When the stadium, and the Langemarck Hall, was constructed in 1936, Hitler was known to turn to a few confidants to proclaim that there would be “Revenge for Langemarck”.

The Langemarck Hall and Belltower

Also fighting in the trenches on the Western Front, but on the opposite side of the fence so to speak, was Winston Churchill. They wouldn’t have known about each other then, but they most certainly did in WWII.

The Second World War had its roots in the aftermath of the Great War when the 1919 Treaty of Versailles dished out harsh punishment to Germany from which they never fully recovered.

Land was taken (or taken back whichever way you want to look at it) and given to France and Poland, and a bill of 132 billion gold marks was handed over to Germany for the cost of the war.

Not helped by the Wall Street Crash of 1929, the country became financially crippled with the population suffering severe hardship.

Mindful of the affect that the reparations were having, it was realised in some quarters that Germany needed to be brought back into the world community, and it was suggested that Berlin could be allowed to bid for the 1936 Olympics; it was obviously borne in mind that Berlin had been chosen to host the 1916 Games which of course never materialized. The 1932 bid was successful – but before the Olympic Games were due to start Hitler and the Nazi party were in power: His opportunity to gain revenge for Langemarck had arrived.

Among the first people to pay the price were the Jews and Romany Gypsies: Hitler thought that Northern European (or Aryan) people were a superior race to anyone else, and it wasn’t long before persecution started taking place throughout Germany – which didn’t go unnoticed elsewhere.

Several countries wanted a ban on Berlin hosting the Summer Olympics, but Joseph Goebbels, the Nazi propaganda minister, suggested to Hitler that the Games could be used to show Germany in the best possible light to the rest of the world – and almost immediately the Fuhrer became interested in sport, and the charm offensive began.

Some of Hitler's victims
Some of Hitler's victims

Red carpets were rolled out, posters demonising Jews came down and buildings spruced up. The whole façade had the desired effect because although some countries boycotted the Games, the overall ban was dropped.

One of the strongest countries intending to compete was the United States, and some of their best athletes were African Americans, who when asked to refrain from taking part, then turned the question around and asked “ how can you ask us not to go to Germany because of the way they’re treating Jews when we’re treated the way we are in America”. It was a fair point, but Hitler didn’t want them to compete either, and it must have been a bitter pill for him to swallow when he agreed that they could.

With the political obstacles out of the way, Hitler then set about providing the best international sporting spectacle – and largest propaganda exercise – that the world had ever seen.

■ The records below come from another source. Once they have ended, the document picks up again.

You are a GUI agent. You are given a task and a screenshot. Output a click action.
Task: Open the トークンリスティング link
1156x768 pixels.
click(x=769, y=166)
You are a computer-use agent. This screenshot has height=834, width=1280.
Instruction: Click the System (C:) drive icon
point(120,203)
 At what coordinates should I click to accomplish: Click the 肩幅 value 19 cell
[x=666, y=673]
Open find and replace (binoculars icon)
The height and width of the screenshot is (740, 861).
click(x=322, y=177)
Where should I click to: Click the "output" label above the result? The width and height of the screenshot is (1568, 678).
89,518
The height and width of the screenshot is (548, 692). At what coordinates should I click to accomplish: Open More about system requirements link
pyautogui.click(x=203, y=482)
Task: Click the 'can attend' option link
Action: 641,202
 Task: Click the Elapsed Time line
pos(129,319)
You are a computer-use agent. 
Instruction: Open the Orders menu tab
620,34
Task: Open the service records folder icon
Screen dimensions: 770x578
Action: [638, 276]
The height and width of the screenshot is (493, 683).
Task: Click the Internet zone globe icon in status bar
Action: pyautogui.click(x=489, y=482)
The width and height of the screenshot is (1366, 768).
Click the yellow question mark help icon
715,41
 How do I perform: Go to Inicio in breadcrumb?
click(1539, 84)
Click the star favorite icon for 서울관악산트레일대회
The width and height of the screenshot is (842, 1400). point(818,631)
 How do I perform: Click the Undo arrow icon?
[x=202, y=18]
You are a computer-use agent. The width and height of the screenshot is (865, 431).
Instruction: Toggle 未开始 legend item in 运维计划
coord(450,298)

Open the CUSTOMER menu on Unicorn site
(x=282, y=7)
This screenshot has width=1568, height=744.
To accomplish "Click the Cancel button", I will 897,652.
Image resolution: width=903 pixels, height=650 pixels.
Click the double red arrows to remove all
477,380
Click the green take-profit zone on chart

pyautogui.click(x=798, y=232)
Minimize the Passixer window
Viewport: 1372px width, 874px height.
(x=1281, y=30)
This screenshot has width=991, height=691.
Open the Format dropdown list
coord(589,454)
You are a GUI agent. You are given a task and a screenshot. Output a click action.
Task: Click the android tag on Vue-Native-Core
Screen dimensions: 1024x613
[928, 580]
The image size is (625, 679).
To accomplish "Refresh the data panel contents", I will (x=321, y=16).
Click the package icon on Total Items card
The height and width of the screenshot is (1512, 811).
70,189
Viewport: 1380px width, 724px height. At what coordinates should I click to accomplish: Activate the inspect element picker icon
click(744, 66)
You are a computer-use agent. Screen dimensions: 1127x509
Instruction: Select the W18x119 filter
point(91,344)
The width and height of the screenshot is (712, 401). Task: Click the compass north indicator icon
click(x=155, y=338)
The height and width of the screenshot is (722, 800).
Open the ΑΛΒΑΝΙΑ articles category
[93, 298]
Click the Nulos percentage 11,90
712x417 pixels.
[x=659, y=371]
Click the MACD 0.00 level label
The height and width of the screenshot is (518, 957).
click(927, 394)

He introduced the first torch relay from Greece to the new 100,000-seater Olympic Stadium in Berlin, and used new technology in the form of television to broadcast live pictures of the Olympics for the first time. As if that wasn’t enough, Germany’s medal tally beat other participating nations by a marathon, but the real star of the show was the Fuhrer himself.

Inside the Stadium

The propaganda exercise had been a resounding success – well almost. The only fly in the ointment came from an African American called Jessie Owens. He came from extremely humble beginnings, but was the Usain Bolt of his day. It wasn’t only Hitler who thought that white people were superior at the time, the same thoughts were echoed in parts of America too.

Jessie Owens was not only a great athlete, but also a beacon of hope for black people everywhere. At Berlin he won four gold medals and became recognised as the fastest man in the world – proving to Adolf Hitler, America and the rest of the world that white people weren’t necessarily superior after all.

It was widely reported that Hitler snubbed Jessie Owens, but I’ve also read that he never held a grudge against the athlete – and neither did Jessie Owens hold a grudge against the Fuhrer either.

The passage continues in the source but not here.